**TASK BRIEF:**
Copy the entries from the beginning through the line containing "Looking at the screenshot, I should (x=93, y=42).", swapping "vertical scrollbar" for "horizontal scrollbar" and leaving everything else unchanged.

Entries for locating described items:
+===+

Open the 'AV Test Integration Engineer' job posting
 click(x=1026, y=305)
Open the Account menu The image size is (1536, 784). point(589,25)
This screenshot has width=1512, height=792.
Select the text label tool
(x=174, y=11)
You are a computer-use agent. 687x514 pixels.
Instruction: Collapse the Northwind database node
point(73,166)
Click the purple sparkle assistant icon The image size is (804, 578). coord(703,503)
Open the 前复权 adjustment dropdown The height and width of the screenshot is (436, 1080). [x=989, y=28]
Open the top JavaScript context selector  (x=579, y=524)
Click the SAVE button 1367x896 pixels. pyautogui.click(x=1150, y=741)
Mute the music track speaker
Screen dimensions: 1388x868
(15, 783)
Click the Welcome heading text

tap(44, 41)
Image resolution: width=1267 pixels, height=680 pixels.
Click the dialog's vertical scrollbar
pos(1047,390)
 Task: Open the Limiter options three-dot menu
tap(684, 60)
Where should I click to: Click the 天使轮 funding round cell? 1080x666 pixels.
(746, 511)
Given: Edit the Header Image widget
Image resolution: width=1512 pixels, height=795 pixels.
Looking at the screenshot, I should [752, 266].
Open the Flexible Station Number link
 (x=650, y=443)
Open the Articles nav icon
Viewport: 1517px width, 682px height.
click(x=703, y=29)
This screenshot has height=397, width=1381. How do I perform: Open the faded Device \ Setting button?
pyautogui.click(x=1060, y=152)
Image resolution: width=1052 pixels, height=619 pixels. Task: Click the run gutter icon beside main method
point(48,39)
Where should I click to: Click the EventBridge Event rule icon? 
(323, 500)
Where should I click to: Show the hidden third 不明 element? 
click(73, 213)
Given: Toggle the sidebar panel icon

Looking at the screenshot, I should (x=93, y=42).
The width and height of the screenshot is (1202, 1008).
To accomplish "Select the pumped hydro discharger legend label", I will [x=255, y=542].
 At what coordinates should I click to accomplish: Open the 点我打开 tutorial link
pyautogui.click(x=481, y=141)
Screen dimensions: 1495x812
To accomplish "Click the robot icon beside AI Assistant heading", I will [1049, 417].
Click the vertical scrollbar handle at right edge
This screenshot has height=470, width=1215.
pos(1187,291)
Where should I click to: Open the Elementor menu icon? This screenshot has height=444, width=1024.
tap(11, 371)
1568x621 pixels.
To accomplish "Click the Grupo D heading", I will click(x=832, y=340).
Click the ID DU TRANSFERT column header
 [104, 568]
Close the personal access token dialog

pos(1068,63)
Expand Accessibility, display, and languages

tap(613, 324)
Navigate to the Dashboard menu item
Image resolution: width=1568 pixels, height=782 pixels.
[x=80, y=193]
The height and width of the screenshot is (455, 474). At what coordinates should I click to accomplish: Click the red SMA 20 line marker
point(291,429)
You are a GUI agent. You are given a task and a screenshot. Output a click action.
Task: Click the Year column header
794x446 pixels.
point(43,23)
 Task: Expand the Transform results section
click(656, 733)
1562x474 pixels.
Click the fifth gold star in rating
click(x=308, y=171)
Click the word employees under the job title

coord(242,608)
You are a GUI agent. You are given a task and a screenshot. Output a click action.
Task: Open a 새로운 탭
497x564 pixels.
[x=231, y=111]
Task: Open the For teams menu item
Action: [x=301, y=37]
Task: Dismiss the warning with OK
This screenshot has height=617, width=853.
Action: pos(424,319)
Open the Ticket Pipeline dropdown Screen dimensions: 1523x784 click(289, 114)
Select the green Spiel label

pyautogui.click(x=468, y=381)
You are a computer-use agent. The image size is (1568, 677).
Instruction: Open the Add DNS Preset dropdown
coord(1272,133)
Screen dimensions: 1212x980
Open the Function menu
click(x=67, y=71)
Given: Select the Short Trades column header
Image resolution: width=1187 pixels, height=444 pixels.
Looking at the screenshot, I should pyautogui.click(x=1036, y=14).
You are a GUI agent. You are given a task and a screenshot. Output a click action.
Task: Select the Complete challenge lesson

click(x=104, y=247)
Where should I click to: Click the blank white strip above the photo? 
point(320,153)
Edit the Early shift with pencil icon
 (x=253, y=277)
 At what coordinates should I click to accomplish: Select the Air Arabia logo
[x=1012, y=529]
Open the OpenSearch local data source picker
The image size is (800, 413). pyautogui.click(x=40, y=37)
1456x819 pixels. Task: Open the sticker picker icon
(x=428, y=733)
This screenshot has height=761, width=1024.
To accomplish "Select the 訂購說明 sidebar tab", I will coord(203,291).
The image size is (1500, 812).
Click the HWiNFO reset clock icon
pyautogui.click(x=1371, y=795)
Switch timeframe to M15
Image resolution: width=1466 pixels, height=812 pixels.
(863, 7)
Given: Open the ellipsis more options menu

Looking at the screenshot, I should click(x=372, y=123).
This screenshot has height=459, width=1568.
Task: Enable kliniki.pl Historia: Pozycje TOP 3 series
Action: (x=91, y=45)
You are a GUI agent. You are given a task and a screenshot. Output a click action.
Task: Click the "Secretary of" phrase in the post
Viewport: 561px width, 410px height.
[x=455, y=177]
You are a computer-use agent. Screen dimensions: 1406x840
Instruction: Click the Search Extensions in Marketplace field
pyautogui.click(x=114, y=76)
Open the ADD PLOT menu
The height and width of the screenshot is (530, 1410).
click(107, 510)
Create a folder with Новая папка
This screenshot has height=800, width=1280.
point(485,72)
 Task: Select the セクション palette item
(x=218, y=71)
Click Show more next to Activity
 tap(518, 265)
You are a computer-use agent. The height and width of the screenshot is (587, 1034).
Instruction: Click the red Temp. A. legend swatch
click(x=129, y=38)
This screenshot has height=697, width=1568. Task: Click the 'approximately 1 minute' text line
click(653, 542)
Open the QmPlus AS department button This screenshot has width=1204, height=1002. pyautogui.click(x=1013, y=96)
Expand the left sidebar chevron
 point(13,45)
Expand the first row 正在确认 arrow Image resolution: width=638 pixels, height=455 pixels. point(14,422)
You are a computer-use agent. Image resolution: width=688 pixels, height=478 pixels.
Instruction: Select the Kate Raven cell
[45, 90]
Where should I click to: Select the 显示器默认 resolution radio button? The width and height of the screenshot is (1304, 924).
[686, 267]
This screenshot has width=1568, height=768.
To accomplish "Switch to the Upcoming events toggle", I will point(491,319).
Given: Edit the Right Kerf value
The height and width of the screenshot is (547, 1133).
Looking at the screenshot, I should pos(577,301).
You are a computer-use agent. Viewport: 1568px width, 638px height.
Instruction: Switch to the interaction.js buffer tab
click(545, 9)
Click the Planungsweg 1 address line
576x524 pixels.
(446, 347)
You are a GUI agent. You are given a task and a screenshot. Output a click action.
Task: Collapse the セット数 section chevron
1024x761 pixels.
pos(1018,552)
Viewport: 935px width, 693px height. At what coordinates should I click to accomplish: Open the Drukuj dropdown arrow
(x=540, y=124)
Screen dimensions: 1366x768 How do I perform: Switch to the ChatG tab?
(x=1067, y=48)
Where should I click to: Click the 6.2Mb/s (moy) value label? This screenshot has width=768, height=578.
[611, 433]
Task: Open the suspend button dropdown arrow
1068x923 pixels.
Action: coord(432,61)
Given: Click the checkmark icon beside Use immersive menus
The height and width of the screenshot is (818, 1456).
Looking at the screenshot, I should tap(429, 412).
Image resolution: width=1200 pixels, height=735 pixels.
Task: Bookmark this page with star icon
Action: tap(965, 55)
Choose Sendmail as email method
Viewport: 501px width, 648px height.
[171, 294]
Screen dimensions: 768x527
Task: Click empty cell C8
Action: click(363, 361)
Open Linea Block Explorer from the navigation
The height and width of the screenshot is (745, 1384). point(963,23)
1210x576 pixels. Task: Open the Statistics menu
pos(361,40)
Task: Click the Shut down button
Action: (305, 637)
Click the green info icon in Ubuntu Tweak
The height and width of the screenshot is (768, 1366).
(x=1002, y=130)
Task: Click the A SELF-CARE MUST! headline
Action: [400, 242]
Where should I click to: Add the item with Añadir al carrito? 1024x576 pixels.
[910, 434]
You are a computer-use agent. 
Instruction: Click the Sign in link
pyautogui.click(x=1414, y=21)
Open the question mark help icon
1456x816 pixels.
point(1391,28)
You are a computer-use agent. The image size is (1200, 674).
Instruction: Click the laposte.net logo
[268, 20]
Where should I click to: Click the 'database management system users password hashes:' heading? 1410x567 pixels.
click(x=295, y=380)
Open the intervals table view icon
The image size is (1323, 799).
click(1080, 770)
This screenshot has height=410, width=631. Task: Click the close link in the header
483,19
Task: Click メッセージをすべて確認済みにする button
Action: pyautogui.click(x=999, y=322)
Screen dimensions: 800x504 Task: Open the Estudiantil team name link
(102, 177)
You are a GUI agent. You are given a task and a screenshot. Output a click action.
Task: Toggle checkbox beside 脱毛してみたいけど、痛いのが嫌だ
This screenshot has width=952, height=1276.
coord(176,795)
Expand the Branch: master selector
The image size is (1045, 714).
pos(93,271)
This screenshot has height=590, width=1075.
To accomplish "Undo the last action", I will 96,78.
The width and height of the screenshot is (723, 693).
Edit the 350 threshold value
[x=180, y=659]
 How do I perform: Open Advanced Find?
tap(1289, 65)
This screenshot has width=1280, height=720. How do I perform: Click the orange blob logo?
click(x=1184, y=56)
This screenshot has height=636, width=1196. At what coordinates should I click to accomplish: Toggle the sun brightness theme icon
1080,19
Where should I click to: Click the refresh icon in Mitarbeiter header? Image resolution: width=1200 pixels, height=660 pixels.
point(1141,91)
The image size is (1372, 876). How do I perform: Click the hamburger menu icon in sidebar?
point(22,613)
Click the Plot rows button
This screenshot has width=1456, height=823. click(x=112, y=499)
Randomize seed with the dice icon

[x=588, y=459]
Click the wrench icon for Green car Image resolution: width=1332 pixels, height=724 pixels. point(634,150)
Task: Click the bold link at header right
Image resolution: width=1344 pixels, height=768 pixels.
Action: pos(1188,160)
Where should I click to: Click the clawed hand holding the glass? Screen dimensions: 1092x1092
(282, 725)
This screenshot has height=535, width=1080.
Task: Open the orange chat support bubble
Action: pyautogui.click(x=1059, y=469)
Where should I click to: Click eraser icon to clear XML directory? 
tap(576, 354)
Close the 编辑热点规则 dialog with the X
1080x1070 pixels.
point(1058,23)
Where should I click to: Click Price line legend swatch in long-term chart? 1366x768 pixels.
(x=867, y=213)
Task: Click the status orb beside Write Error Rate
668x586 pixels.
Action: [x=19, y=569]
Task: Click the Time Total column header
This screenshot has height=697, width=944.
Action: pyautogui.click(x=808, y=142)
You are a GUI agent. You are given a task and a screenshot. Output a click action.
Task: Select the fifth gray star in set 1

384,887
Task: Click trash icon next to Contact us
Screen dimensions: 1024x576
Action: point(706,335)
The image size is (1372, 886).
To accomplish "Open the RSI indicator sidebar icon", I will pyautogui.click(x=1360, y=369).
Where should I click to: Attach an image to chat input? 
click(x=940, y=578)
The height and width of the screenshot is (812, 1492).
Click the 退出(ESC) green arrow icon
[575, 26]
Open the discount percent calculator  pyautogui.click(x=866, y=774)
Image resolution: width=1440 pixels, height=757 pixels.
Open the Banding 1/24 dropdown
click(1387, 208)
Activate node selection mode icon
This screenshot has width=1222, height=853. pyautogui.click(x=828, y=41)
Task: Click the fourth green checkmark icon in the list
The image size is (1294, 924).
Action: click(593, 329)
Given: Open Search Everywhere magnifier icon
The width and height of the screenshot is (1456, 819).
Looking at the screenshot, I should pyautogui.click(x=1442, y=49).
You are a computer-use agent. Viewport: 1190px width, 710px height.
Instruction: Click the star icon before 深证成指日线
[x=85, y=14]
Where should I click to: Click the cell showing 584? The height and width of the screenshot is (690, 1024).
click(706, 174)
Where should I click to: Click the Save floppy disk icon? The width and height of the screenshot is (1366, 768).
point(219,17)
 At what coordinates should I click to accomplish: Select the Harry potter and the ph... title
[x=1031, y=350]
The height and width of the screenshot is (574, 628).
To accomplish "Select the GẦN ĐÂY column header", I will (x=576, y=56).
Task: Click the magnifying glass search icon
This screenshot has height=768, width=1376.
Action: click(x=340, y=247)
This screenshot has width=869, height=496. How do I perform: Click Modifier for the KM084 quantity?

+===+

**RESULT FOR THIS EXERCISE:**
Open the 'AV Test Integration Engineer' job posting
 click(x=1026, y=305)
Open the Account menu The image size is (1536, 784). point(589,25)
This screenshot has width=1512, height=792.
Select the text label tool
(x=174, y=11)
You are a computer-use agent. 687x514 pixels.
Instruction: Collapse the Northwind database node
point(73,166)
Click the purple sparkle assistant icon The image size is (804, 578). coord(703,503)
Open the 前复权 adjustment dropdown The height and width of the screenshot is (436, 1080). [x=989, y=28]
Open the top JavaScript context selector  (x=579, y=524)
Click the SAVE button 1367x896 pixels. pyautogui.click(x=1150, y=741)
Mute the music track speaker
Screen dimensions: 1388x868
(15, 783)
Click the Welcome heading text

tap(44, 41)
Image resolution: width=1267 pixels, height=680 pixels.
Click the dialog's horizontal scrollbar
pos(1047,390)
 Task: Open the Limiter options three-dot menu
tap(684, 60)
Where should I click to: Click the 天使轮 funding round cell? 1080x666 pixels.
(746, 511)
Given: Edit the Header Image widget
Image resolution: width=1512 pixels, height=795 pixels.
Looking at the screenshot, I should [752, 266].
Open the Flexible Station Number link
 (x=650, y=443)
Open the Articles nav icon
Viewport: 1517px width, 682px height.
click(x=703, y=29)
This screenshot has height=397, width=1381. How do I perform: Open the faded Device \ Setting button?
pyautogui.click(x=1060, y=152)
Image resolution: width=1052 pixels, height=619 pixels. Task: Click the run gutter icon beside main method
point(48,39)
Where should I click to: Click the EventBridge Event rule icon? 
(323, 500)
Where should I click to: Show the hidden third 不明 element? 
click(73, 213)
Given: Toggle the sidebar panel icon

Looking at the screenshot, I should (x=93, y=42).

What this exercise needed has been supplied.